» **Task input**:
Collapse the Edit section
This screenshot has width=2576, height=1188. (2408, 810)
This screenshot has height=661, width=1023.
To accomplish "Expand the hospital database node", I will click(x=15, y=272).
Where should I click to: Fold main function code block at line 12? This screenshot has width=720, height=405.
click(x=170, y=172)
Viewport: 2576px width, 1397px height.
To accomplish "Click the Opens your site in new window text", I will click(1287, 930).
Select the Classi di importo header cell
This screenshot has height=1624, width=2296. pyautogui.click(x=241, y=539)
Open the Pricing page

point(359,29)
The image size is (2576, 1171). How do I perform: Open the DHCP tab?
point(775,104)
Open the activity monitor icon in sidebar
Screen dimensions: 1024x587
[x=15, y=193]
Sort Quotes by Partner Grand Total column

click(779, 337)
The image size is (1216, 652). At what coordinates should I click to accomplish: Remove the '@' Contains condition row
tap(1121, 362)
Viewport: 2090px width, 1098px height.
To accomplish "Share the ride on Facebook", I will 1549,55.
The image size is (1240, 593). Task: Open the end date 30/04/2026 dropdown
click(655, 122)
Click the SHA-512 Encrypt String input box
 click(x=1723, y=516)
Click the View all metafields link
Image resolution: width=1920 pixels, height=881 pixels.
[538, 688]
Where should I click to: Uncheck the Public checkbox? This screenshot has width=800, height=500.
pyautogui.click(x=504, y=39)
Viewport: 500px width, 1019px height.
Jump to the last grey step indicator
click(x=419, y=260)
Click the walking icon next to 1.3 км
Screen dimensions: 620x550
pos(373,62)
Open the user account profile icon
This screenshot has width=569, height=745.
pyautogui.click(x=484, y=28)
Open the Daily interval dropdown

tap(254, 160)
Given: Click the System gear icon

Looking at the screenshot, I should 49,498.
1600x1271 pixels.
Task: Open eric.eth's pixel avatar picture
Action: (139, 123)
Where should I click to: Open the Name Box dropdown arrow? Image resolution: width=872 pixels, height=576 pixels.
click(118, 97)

» **The exercise**:
Gather every line of the data above that contains the string "pixels", treating uppercase and lowercase letters as different.

» **Written response**:
Image resolution: width=1920 pixels, height=881 pixels.
1600x1271 pixels.
Where should I click to: Open the Name Box dropdown arrow? Image resolution: width=872 pixels, height=576 pixels.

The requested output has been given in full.